What needs to change in software monitoring?

Software monitoring is stuck in the Stone Age. It’s the one space that has not kept abreast with the growth of mobile, the proliferation of microservices, and the demand from customers for stellar products.

If you’re a startup gaining traction and building a Monitoring team, where do you start? If you’re an enterprise that wants to embark on a Digital Transformation journey, software monitoring is a vital cog in that piece. This post is for those who want to reinvent their monitoring practices, but don’t know where to start.

Instrumentation

The first and foremost problem to be tackled in software monitoring is Instrumentation. This is where everything right and wrong happens simultaneously. The latter is painful when it matters the most; when your service is down, and you’re scrambling to find out what broke where, when, how, and why.

This is important enough to deep-dive into a separate post entirely. More on this later.

Two points to keep in mind while thinking of Instrumentation:

Deep Instrumentation: Ensure all parts of the application are covered and well-instrumented. This includes business logic, database queries, external API calls, and front-end interactions. The more comprehensive, the better monitoring you have.
Automated Instrumentation: Utilize tools that automatically instrument code without requiring significant developer effort. This can cover more code paths and reduce manual errors.

Advanced Metrics

There are RED (Rate, Errors, Duration) metrics, and there are business-specific metrics. Get a drawing board to measure only what matters. It gets rather complicated to monitor and measure it all. Have first-order and second-order Advanced Metrics clearly defined.

Most orgs fall into this pit of adding alerts to everything, and then nothing really matters.

Granular Metrics: Collect fine-grained metrics at various levels, such as application, system, and network. This includes latency, error rates, throughput, and resource utilization.
Custom Metrics: Define and monitor custom metrics that are specific to business processes and application logic.

Real-Time Monitoring and Alerts

Alerting is where monitoring culminates into actionability. But most alerting tools spiral into fatigue and are eventually rendered useless. You need a real-time view, and dynamic alerting to aid your monitoring journey.

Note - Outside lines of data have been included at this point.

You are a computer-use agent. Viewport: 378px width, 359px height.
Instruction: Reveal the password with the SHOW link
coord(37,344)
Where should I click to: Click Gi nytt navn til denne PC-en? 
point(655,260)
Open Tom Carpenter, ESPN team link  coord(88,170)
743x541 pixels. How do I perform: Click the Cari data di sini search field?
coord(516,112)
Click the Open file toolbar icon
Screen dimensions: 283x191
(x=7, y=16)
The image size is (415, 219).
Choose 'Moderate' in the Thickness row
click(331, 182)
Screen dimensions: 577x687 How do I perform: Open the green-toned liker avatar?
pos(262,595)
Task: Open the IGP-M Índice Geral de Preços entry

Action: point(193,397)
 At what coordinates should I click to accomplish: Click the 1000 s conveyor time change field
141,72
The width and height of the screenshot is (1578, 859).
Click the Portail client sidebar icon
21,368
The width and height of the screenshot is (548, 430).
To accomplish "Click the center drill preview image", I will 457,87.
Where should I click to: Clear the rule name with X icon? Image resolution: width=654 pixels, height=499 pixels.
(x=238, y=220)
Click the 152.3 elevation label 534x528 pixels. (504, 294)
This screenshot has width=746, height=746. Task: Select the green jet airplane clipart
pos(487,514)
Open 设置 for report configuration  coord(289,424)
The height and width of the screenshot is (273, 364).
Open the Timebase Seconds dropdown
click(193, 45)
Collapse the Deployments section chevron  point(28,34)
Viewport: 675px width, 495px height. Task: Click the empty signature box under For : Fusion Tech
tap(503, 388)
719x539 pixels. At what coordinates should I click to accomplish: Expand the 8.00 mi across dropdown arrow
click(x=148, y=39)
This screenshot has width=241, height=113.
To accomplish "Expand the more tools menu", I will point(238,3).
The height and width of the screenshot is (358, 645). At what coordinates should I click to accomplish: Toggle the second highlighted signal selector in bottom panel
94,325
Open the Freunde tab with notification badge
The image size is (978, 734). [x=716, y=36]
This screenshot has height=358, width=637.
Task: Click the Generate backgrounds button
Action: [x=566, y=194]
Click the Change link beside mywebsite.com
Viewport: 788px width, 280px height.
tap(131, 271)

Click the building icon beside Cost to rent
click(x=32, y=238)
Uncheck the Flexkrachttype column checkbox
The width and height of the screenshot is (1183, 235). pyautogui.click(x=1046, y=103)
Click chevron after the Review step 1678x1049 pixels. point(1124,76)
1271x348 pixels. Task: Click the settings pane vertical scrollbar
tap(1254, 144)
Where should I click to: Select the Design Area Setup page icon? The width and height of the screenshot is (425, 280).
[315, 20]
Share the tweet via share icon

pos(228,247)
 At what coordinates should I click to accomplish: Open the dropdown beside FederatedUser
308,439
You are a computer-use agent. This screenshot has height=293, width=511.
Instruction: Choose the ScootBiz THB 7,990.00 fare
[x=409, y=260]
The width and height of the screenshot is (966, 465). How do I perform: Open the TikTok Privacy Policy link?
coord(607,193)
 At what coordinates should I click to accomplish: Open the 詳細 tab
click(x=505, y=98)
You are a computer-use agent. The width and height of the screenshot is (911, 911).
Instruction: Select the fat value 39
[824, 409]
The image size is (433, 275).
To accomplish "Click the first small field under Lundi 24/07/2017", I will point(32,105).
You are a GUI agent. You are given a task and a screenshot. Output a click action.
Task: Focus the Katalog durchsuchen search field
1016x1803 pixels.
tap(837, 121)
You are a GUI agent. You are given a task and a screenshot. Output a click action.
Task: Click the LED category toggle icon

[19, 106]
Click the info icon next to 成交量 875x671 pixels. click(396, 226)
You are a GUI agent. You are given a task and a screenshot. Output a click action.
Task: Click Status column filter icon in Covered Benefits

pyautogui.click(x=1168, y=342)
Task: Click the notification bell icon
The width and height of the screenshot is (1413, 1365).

Contextual information propagating through the system helps. Important capabilities like anomalous pattern detection help get better alerting systems in place.

Real-Time Dashboards: Create real-time dashboards that provide a live view of system health and performance.
Dynamic Alerts: Set up alerts that can adapt based on historical data and trends rather than static thresholds, reducing alert fatigue.

Collaboration and Culture

All Site Reliability Engineering comes down to collaboration and culture. It defines how one thinks of software monitoring — an essential, or an annoying deterrent to building features and capabilities.

The ex-CTO of Gojek has written a fantastic post on repaying tech debt, and it highlights the need to focus on rebuilding DevOps culture. It’s a brilliant read.

Teams that don’t develop a culture of training and education around the importance of software monitoring, tend to be penalized brutally it over time. There’s enough said about this, so I won’t rant more. Actually, I have here. 😛

Visualization that means something

Work with folks who understand Shannon Limits, and what this means to build visualization. A good UI and UX is the first step to better visual elements to your monitoring stack. Machines need to convey logic in a manner that is readable and actionable to humans.

Most Dashboards are built for developers building them, and not for users consuming this information. Dashboards also tend to be slow if they don’t have warehousing principles.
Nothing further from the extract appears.